Geen medicijnen, geen therapieën, geen artsen. Vandaag de dag sterft iedereen die ziek wordt. Wat is de misdaad van dit soort kinderen? Wat is de misdaad van dit kind? Wat is hun misdaad? Ze kunnen geen plek vinden om te spelen. Als de Israëli’s ons zojuist hadden vermoord, zou het beter zijn geweest dan dit. Ik zweer het. Misschien hadden we gerust. Ze vroegen ons om naar het zuiden te verhuizen. We zijn niet vrijwillig vertrokken. We vertrokken met onze kinderen, wier benen en armen waren afgehakt. Ik mis het land, de bomen en de olijven. Ik heb land, ik heb bomen en ik heb een huis. Elke dag sterf ik voor mijn huis. Elke dag sterf ik voor mijn huis. Letterlijk, ik brand van binnen vanwege mijn huis. Ik rouw elke dag om mijn huis. We vertrokken met onze jeugd, onze kinderen. Eerst werd mijn schoonzoon vermoord. Toen werd mijn zoon vermoord, mijn zwager vermoord en mijn kleinzoon vermoord. Mijn zoon verloor zijn been. Vroeger waren we een gelukkig gezin. Nu zijn we een ongelukkig gezin. Wij zijn verdrietig. Deze doodt ons; deze vernedert ons. De prijzen en de inflatie waarmee we te maken hebben, daarmee kunnen we niet overleven.
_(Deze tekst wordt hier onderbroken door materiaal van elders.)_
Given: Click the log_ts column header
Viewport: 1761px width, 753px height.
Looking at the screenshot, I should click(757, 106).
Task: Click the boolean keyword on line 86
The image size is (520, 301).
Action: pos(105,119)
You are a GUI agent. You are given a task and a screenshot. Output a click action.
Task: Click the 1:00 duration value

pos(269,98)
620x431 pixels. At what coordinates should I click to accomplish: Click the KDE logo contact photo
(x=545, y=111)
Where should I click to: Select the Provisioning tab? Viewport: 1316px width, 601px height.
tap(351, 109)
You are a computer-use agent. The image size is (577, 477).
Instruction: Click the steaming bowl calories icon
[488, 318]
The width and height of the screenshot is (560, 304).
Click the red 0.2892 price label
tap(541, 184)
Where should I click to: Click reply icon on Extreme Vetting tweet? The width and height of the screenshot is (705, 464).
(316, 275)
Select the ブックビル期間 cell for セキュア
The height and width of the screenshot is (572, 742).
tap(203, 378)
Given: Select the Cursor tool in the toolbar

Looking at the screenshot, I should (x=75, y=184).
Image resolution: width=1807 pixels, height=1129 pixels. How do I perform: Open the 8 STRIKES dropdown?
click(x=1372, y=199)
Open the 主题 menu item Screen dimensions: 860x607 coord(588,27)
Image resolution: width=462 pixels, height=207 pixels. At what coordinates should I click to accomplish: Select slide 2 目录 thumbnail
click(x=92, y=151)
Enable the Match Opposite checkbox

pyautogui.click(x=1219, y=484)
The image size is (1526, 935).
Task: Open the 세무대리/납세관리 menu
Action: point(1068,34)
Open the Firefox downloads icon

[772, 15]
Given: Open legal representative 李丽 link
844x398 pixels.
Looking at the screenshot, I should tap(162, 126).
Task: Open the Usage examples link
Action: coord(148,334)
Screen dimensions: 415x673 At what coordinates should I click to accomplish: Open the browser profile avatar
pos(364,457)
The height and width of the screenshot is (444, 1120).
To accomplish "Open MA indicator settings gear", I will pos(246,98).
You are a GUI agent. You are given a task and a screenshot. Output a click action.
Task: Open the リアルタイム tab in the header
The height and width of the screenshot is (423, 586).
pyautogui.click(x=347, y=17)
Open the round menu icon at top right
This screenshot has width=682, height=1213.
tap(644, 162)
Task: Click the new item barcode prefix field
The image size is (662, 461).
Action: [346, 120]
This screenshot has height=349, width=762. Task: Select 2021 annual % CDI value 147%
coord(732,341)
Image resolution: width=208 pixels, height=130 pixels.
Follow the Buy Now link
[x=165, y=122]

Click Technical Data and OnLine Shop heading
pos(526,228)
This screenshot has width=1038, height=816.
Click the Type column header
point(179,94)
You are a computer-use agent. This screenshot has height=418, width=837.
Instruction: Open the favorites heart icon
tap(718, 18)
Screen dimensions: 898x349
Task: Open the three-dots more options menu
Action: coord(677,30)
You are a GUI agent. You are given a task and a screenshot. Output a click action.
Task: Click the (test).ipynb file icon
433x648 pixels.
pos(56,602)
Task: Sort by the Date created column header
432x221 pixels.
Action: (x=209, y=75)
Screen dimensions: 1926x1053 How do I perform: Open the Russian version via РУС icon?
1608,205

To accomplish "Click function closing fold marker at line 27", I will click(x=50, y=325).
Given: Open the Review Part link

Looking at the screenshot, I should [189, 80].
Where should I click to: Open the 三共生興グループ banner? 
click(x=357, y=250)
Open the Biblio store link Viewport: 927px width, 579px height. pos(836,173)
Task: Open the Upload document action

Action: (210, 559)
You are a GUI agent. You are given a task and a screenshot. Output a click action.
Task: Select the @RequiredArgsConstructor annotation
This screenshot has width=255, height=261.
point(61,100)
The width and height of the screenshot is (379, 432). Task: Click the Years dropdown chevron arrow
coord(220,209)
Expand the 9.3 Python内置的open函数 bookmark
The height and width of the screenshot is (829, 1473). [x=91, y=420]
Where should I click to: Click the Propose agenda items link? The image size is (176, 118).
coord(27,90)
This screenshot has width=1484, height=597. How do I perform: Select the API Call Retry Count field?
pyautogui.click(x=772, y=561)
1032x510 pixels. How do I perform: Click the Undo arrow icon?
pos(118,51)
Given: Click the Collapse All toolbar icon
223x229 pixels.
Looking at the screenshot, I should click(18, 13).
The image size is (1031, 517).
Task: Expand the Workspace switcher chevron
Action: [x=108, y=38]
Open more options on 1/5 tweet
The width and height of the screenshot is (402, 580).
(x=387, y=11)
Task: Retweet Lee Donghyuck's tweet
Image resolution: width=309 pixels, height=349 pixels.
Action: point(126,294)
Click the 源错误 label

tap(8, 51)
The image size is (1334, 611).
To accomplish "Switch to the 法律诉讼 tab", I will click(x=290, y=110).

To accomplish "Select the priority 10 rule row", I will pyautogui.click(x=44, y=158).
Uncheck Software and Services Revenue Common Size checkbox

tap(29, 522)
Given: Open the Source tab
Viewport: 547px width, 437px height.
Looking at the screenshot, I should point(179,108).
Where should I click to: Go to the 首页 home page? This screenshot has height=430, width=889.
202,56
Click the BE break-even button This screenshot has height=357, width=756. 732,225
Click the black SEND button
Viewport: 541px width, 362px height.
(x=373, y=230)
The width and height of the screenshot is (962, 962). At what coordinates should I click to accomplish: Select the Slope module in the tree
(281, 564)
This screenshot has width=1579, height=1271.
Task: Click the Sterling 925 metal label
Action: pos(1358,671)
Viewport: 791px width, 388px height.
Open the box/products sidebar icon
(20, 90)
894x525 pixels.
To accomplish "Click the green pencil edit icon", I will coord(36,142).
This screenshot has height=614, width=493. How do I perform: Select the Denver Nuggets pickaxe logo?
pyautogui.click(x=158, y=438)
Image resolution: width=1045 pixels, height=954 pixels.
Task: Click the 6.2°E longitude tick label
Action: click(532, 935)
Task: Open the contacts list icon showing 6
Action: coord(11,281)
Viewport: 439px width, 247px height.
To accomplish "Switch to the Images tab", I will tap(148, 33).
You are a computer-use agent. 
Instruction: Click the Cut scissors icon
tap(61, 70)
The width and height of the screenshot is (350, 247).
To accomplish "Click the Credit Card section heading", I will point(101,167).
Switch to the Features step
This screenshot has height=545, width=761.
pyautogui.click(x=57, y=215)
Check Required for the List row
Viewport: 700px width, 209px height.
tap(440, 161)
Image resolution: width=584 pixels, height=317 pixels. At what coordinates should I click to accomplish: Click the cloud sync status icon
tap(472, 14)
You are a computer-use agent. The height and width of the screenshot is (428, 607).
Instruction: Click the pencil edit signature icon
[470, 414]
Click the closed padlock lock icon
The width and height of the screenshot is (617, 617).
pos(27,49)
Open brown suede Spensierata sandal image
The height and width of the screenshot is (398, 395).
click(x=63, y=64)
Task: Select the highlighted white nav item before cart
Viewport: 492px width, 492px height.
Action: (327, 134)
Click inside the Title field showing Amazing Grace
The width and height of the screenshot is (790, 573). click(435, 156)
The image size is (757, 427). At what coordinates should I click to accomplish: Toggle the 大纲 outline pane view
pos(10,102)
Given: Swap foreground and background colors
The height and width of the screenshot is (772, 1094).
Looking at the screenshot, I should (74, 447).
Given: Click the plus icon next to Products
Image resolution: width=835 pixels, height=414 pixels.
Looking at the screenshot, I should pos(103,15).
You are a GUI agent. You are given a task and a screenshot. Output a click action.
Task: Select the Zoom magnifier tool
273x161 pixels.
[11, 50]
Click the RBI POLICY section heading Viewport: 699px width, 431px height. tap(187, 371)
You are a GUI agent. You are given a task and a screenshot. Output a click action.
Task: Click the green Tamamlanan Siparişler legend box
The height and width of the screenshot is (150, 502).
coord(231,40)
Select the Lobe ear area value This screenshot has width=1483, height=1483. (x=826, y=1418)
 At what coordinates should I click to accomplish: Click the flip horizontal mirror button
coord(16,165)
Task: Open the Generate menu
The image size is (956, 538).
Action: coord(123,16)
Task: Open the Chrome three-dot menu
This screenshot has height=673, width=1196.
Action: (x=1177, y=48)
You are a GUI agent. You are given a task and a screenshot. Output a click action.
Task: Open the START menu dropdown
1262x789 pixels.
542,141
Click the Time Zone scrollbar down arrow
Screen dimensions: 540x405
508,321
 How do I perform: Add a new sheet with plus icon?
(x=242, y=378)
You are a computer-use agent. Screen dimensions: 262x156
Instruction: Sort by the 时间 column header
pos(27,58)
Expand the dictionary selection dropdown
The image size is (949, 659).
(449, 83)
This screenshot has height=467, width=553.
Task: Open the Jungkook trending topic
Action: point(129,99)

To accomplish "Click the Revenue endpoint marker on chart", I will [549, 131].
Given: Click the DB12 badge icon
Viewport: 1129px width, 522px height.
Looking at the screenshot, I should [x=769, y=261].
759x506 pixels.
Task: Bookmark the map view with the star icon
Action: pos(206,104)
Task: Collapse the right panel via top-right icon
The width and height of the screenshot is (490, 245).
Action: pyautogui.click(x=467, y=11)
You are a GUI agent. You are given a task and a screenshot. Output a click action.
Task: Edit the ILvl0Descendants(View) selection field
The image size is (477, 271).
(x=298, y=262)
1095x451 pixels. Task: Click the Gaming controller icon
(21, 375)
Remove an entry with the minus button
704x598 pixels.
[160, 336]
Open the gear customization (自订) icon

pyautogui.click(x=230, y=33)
Kijk. Dit is ons brood, ons voedsel. Dit is hoe wij leven: met het riool, het beddengoed en de honden. Wat is er met ons gebeurd? We kunnen nauwelijks een druppel water krijgen. De badkamer is ver weg. Het wordt door ongeveer 700 mensen gebruikt. Wij moeten op onze beurt wachten. Wij vechten erom. Elke dag zijn er problemen. Binnenkort zullen mensen elkaar gaan vermoorden – vanwege de badkamer, vanwege water, vanwege eten en drinken. We leiden geen waardig leven.

Creative Commons-licentie

Publiceer onze artikelen gratis opnieuw, online of in gedrukte vorm, onder een Creative Commons-licentie.